### PASSAGE GIVEN ###
Scotland becomes Superpower?

This is something I read recently. Basically this guy has written a story for how he conquered the world in Medieval 2 Total War playing as Scotland. It's incredibly well written and got me thinking, could Scotland have ever become a superpower at some point in time?
 
This is something I read recently. Basically this guy has written a story for how he conquered the world in Medieval 2 Total War playing as Scotland. It's incredibly well written and got me thinking, could Scotland have ever become a superpower at some point in time?

short answer: No

Scotland does not have the population or resources to become a world power. If Scotland had no land borders then they may become a world great power or local superpower as they can devote all resources to the navy but while Scotland has to worry about England then they can't devote resources to becoming a Great Power
 
Scotland does not have the population or resources to become a world power. If Scotland had no land borders then they may become a world great power or local superpower as they can devote all resources to the navy but while Scotland has to worry about England then they can't devote resources to becoming a Great Power

Quite. You'd have to get some sort of Union between Scotland and England - maybe a Scottish King inherits the English throne in the sixteenth or seventeenth centuries and eventually his descendants create some sort of Combined Kingdom in the early eighteenth century. Through colonial expansion, that union could achieve superpower status by the middle of the nineteenth century.
### LISTING ###
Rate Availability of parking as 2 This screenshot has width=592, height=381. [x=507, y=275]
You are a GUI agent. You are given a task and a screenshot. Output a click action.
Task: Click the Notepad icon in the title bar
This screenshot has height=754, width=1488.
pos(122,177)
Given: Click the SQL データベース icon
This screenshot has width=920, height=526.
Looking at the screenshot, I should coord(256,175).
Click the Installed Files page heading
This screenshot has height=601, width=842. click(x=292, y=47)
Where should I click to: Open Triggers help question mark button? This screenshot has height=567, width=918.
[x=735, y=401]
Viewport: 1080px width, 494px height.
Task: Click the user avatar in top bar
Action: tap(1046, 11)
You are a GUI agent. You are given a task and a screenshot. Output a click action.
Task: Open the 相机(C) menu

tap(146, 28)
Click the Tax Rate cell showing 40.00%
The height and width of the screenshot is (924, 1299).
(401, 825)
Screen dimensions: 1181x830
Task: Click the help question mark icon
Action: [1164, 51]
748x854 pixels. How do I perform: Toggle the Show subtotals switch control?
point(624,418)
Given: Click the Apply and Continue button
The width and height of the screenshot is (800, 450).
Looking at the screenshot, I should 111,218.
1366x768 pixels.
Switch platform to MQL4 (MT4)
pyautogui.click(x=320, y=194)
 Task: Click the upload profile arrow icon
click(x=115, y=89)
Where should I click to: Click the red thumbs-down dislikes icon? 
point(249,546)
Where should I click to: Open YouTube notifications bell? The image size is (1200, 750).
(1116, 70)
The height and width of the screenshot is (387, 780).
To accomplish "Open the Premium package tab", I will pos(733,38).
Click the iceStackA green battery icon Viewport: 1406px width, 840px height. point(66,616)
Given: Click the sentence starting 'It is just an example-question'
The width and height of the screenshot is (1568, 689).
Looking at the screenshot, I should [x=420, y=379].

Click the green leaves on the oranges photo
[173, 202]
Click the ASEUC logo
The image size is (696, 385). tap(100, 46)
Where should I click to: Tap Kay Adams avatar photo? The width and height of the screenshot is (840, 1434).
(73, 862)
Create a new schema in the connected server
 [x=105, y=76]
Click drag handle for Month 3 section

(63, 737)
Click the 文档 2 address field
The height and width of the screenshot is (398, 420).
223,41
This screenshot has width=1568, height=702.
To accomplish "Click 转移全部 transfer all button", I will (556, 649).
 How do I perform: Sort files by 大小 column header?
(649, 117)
###
# STATED TASK:
Proceed with the forum discussion on whether Scotland could ever have become a superpower, picking up after its last post. The records have no role in this.

# WRITTEN RESPONSE:
Cheers,
Nigel
 
Well it depends on England, then, doesn't it?

Remove any reason for Scotland to be absorbed into England (basically the Darien Scheme), and maybe Scotland stays independent long enough to start functioning colonies elsewhere. So long as they play it smart and stay out of England's way they'd have a chance. Probably not a superpower, so to speak, but a power. Having an independent Scotland would probably hinder English expansion somewhat as well, because they'd be concerning themselves with their northern neighbours.

I'd be interested to see what someone more knowledgeable could come up with.
 
If Scotland had no land borders then they may become a world great power or local superpower as they can devote all resources to the navy but while Scotland has to worry about England then they can't devote resources to becoming a Great Power

:D In principle, you could use the same argument to prove that it would be impossible for England to become a world power :D
On the other hand, I agree that it would be quite unlikely.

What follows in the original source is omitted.